How your competitors price their products will affect the prices you can achieve for your products in the same market. Be aware that local competitors will not have the same cost structure you have. This could be due to lower product to market costs, as they do not have to transport products long distances or adapt them to the local market.
Could your competitor employ defensive pricing strategies (cutting prices) when you enter the market and would this affect you? If your product is superior to what is available on the local market, and you can convince the buyers of this, you may be able to sell at a premium price.
Sources of information on competitors
- Online business directories
- Network with other businesses and exporters
- Use a researcher
- Subscribe to e-newsletters
- Attend conferences, events or trade shows
- Pay a consultant
- Visit the competition
- Library resources.
Assess competitor strengths and weaknesses
Look for customer reviews on websites, on social media, and on their own websites. Why do customers use their services or buy their products? Remember that customer perception can be as important as fact.
Create an action plan:
- what can you do to reduce the impact of key competitors' strengths?
- how can you take advantage of their weaknesses?
A useful exercise is to complete the Competitor Assessment template in Related Downloads below:
Assess your own strengths and weaknesses
Why would a customer change their behaviour to purchase from your business instead of your competitors?
Build on the research you’ve done on your competitors by completing a Strengths Weaknesses Opportunities Threats (SWOT) analysis of your business.
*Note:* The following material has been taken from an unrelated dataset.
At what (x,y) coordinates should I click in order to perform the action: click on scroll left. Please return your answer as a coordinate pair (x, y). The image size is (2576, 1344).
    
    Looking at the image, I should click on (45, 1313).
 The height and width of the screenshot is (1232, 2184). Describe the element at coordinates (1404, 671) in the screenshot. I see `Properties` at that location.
Ask advisers and key staff to contribute to your SWOT analysis to help you identify strengths and resolve or minimise weaknesses.
Which of the following areas represent strengths or opportunities for your business?
Do customers want it?
If you cannot locate any product or service that is a substitute for your product or service in the market, it is likely that there is no or very low demand due to factors unique to that market. Make sure you have correctly identified the reason for the absence of competition. 'They just don't have it yet' is rarely the correct answer.
- Great customer service
- Superior product / service knowledge?
- Loyal customers
- Good location / footprint
- Excellent website
- Strong marketing mix
- Qualifications and certifications
- Strong business values
- Innovative product / service
- Attractive price point
- Robust processes and systems
- Strong reputation
- Good resources
Which of the following areas represent weaknesses or threats for your business?
- Lack of market recognition
- Lack of credibility / track record
- Poor buying leverage
- Strong competition
- Lack of staff
- Short of funding
- At mercy of changing trends / fashion
- Sensitive to changes in the economy, politics, weather or environment
- Lack of IT support
- Lack of market demand / knowledge
- Inadequate insurance
Try to outline a solution for each weakness. For example, you will post credibility-boosting customer feedback as quickly as possible on your website; you are forming a buying syndicate with similar businesses to leverage lower prices; you are employing some highly skilled or experienced staff to fill knowledge gaps; and you have adopted emerging productivity and marketing technology faster than competitors.